Onlus: stop alle agevolazioni, se l’ente persegue il lucro

La Ctr della Calabria ha chiarito che, ai fini fiscali, un’associazione perde la qualifica di Onlus, e le agevolazioni ad essa connesse, qualora eserciti prevalentemente attività commerciale: in sostanza, non basta che, nel proprio statuto, l’ente preveda genericamente di non perseguire scopi di lucro, se in concreto emerge il contrario.
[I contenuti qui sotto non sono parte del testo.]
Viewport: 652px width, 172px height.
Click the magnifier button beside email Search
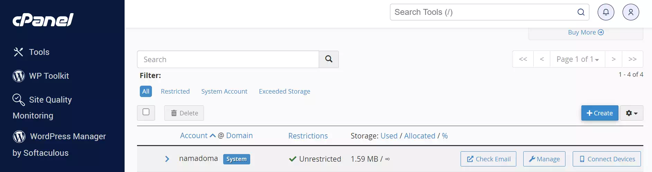pos(329,59)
Questo è il principio di diritto desumibile dalla sentenza n. 1081 del 28 marzo 2022.

Un ufficio calabrese dell’Agenzia delle entrate, sulla base della verifica fiscale operata dalla Guardia di finanza, accertava che un’associazione, attiva nella gestione dei centri di accoglienza e di identificazione ed espulsione, svolgeva attività commerciale a tutti gli effetti a scopo di lucro e, pertanto, non avendo la contribuente diritto alle agevolazioni fiscali accordate alle organizzazioni non lucrative di utilità sociale (Onlus), recuperava a tassazione le maggiori somme dovute a titolo di Ires, Iva ed Irap.
Difatti, ai sensi dell’articolo 149, comma 1 Tuir, l’ente perde la qualifica di Onlus qualora eserciti prevalentemente attività commerciale.
Nel caso di specie, l’Amministrazione finanziaria constatava una serie di elementi, dai quali si evinceva l’esercizio di attività commerciale da parte dell’ente e, precisamente:

  • il ricorso ad appalti e subappalti
  • l’omessa indicazione da parte del legale rappresentante della destinazione dell’avanzo di gestione dell’anno di imposta, di importo molto rilevante
  • l’emissione di bonifici a favore di società riconducibili a legali rappresentanti dell’associazione
  • la creazione di società fittizie con nomina di amministratori “teste di legno”
  • l’accredito a favore delle predette società di svariati milioni di euro, con causali dubbie.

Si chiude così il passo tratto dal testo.